Copy the lines below, beginning with the one that contains "Instruction: Open step 5 Options" and continuing through the final line, exactly as written and with no other lines.

# # #

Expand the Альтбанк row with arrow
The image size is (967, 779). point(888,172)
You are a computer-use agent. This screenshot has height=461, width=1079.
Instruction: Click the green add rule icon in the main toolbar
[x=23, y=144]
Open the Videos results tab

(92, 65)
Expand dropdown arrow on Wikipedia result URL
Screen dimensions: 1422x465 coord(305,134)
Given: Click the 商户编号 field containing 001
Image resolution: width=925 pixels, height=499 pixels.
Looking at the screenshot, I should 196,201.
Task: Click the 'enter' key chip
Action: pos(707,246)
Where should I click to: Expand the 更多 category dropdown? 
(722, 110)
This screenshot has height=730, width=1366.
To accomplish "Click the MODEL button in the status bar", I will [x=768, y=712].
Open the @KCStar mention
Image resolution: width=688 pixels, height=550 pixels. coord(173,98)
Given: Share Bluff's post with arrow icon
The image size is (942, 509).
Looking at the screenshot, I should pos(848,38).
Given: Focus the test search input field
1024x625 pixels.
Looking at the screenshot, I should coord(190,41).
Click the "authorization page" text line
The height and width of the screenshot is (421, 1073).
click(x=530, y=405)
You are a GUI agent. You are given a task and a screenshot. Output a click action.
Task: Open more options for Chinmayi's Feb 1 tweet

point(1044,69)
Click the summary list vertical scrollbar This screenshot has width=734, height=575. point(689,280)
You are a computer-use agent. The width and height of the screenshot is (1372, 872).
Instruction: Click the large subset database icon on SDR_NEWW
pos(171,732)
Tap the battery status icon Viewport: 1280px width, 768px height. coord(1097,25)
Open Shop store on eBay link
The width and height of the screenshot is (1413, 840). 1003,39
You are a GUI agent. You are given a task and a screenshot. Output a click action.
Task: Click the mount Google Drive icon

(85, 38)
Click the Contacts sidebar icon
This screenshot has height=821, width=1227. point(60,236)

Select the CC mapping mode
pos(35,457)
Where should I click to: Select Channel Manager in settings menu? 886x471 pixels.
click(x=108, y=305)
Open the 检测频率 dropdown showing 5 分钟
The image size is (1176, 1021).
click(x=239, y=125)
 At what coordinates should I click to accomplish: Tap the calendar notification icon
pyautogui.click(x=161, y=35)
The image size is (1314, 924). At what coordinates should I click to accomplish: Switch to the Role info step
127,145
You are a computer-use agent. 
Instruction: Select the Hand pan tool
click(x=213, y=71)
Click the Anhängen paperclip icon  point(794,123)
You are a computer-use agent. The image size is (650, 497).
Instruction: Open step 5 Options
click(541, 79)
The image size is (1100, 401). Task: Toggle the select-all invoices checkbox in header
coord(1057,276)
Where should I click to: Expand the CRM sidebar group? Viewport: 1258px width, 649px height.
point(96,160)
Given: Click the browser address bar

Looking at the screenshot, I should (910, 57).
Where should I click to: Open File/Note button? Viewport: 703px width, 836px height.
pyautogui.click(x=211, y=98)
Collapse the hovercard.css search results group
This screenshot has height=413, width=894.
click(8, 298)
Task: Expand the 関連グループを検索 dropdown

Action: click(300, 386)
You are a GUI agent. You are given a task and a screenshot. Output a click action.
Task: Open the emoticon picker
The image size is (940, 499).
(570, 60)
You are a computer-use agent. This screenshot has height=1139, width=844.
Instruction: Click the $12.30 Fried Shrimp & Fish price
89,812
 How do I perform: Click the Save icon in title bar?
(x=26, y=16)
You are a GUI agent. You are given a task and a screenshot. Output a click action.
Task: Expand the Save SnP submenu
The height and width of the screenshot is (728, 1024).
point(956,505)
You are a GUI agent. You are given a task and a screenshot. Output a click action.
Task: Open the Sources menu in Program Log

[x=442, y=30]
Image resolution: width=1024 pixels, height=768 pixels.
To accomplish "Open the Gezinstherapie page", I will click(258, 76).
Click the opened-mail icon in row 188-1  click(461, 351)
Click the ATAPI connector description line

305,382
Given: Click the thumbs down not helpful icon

# # #

- **Your response**
Instruction: Open step 5 Options
click(541, 79)
The image size is (1100, 401). Task: Toggle the select-all invoices checkbox in header
coord(1057,276)
Where should I click to: Expand the CRM sidebar group? Viewport: 1258px width, 649px height.
point(96,160)
Given: Click the browser address bar

Looking at the screenshot, I should (910, 57).
Where should I click to: Open File/Note button? Viewport: 703px width, 836px height.
pyautogui.click(x=211, y=98)
Collapse the hovercard.css search results group
This screenshot has height=413, width=894.
click(8, 298)
Task: Expand the 関連グループを検索 dropdown

Action: click(300, 386)
You are a GUI agent. You are given a task and a screenshot. Output a click action.
Task: Open the emoticon picker
The image size is (940, 499).
(570, 60)
You are a computer-use agent. This screenshot has height=1139, width=844.
Instruction: Click the $12.30 Fried Shrimp & Fish price
89,812
 How do I perform: Click the Save icon in title bar?
(x=26, y=16)
You are a GUI agent. You are given a task and a screenshot. Output a click action.
Task: Expand the Save SnP submenu
The height and width of the screenshot is (728, 1024).
point(956,505)
You are a GUI agent. You are given a task and a screenshot. Output a click action.
Task: Open the Sources menu in Program Log

[x=442, y=30]
Image resolution: width=1024 pixels, height=768 pixels.
To accomplish "Open the Gezinstherapie page", I will click(258, 76).
Click the opened-mail icon in row 188-1  click(461, 351)
Click the ATAPI connector description line

305,382
Given: Click the thumbs down not helpful icon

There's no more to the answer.